图1 二氢槲皮素分子式Fig.1 Molecular formula of dihydroquercetin
目前,二氢槲皮素的生物合成过程已基本探明,涉及到苯丙烷和类黄酮两个阶段(图2)。在苯丙烷途径中,在苯丙氨酸解氨酶(phenylalnine ammonialyase,PAL)的催化下,来源于莽草酸途径的苯丙氨酸脱去1个氨基生成肉桂酸;接着肉桂酸经过肉桂酸羟化酶(cinnamate 4-hydroxylase,C4H)的催化作用获得1个羟基,生成对香豆酸;在4-香豆酰辅酶A连接酶(coumaryl 4-ligase,4CL)的催化下,对香豆酸发生硫酯化反应,生成对香豆酰辅酶A。1分子的对香豆酰辅酶A和3分子的丙二酰辅酶A在查耳酮合成酶(chalcone synthase,CHS)的催化下进行缩合,生成柚皮素查尔酮,它是类黄酮物质合成的起点。然后柚皮素查尔酮在查尔酮异构酶(chalcone Isomerase,CHI)的催化下生成柚皮素。类黄酮途径中,柚皮素在黄烷酮3-羟化酶(flavanone 3-hydroxylase,F3H)的催化下生成二氢黄酮醇类物质。二氢槲皮素可由二氢黄酮醇经类黄烷酮3-羟化酶(flavanone 3′-hydroxylase,F3′H)催化生成[10-14]。同时,该过程也可先经F3′H催化,再经F3H催化。在类黄酮途径中涉及到2个基因F3H和F3′H,它们是二氢槲皮素生物合成途径中的关键基因。

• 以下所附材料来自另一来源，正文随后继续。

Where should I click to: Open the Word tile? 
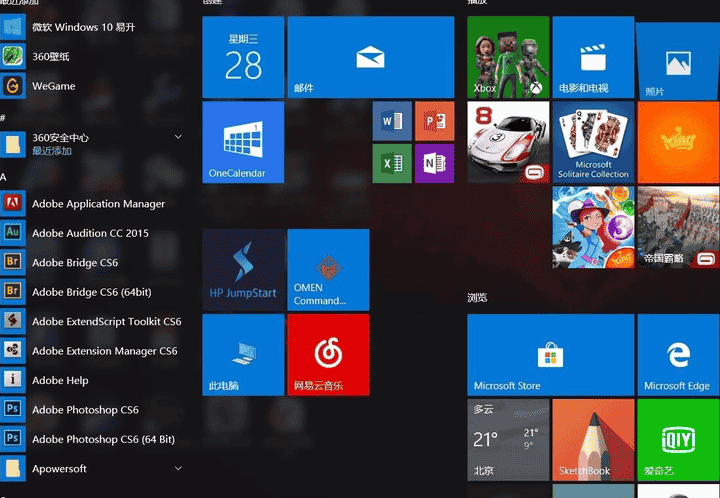(392, 121)
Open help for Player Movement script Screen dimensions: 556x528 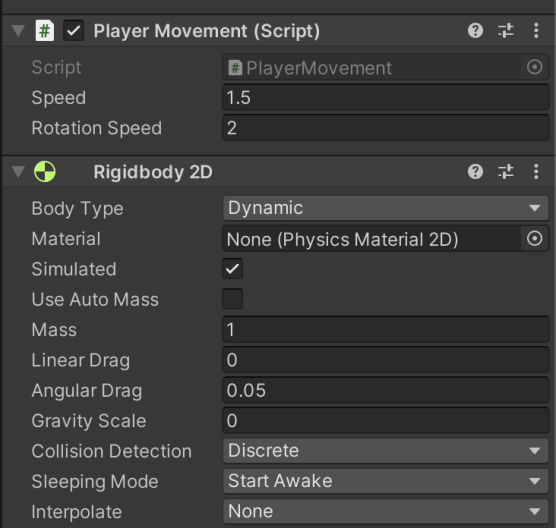pos(475,31)
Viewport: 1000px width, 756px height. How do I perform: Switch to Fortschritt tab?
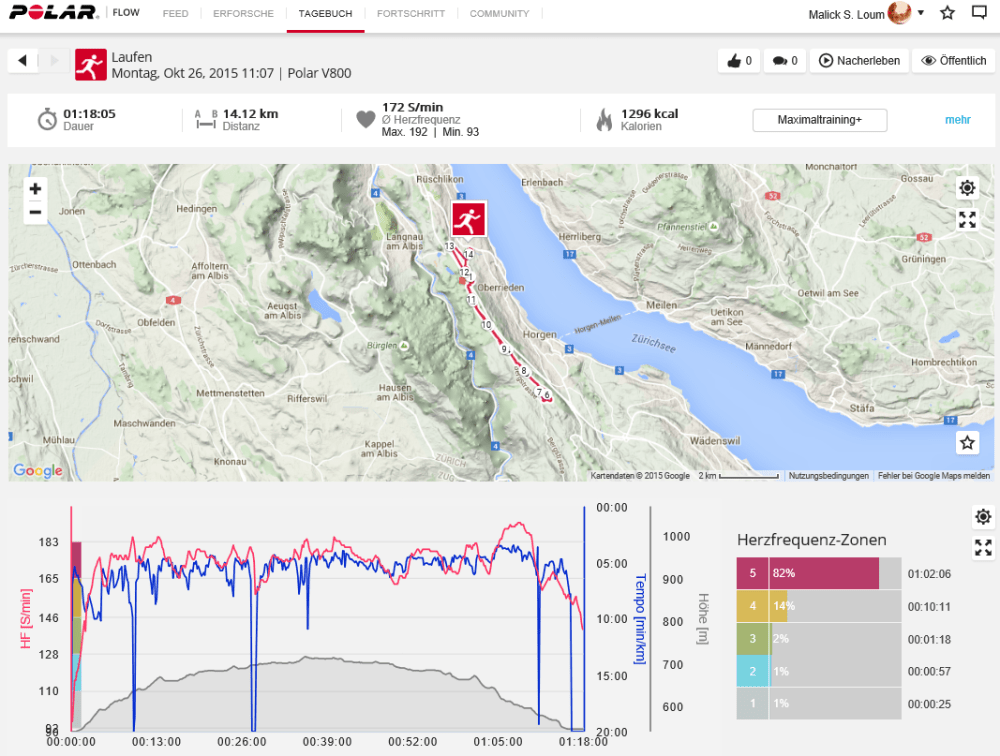point(411,14)
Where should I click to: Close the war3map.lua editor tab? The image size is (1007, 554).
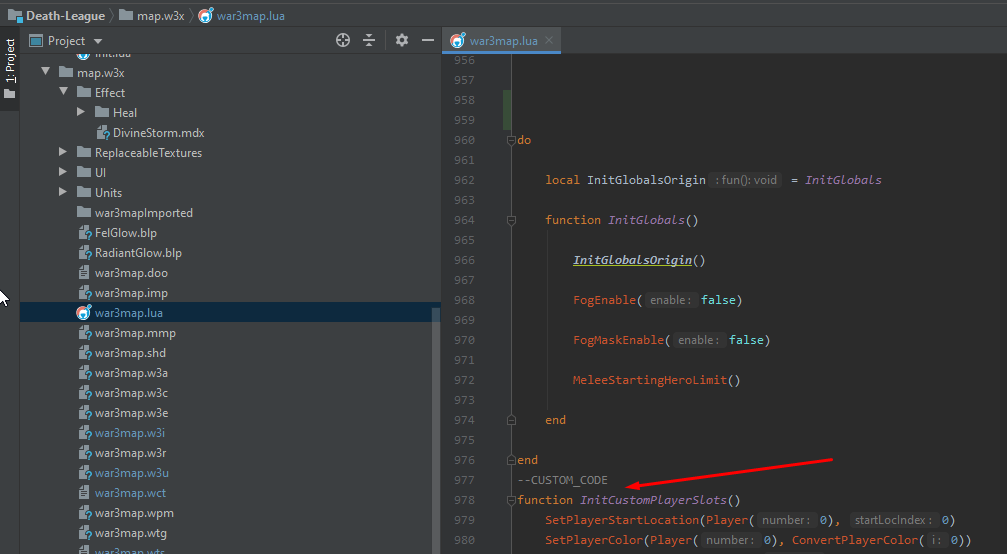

图2 二氢槲皮素的生物合成途径Fig.2 Biosynthesis of dihydroquercetin
F3H基因的cDNA最早于1991年从金鱼草(Antirrhinummajus)中分离克隆得到[15]。到目前为止,其已在多种植物中被克隆,如枣(ZiziphusjujubaMill.)、紫花苜蓿(Medicagosativa)、拟南芥(Arabidopsisthaliana)、茶树(Camelliasinensis)等[16-19]。F3H基因以单拷贝形式存在[20],在进化上十分保守[21-22]。F3H的作用底物是柚皮素和圣草酚,它调控着黄酮类物质与花青素苷的合成,是黄酮类化合物代谢途径中的关键酶之一[23]。经过对来自矮牵牛的F3H研究表明,F3H是一种单体蛋白,分子量约为42 kD,该蛋白中Ser290、His220、Arg222和His278等氨基酸残基能够较为明显地对酶活性产生影响[24]。它主要催化柚皮素C3位的羟基化,生成二氢山奈酚(dhiydorkaempeforl,DHK),催化过程需要2-酮戊二酸、分子氧、铁和抗坏血酸的参与。此外,研究表明,在不同植物或组织中,F3H具有底物特异性[25]。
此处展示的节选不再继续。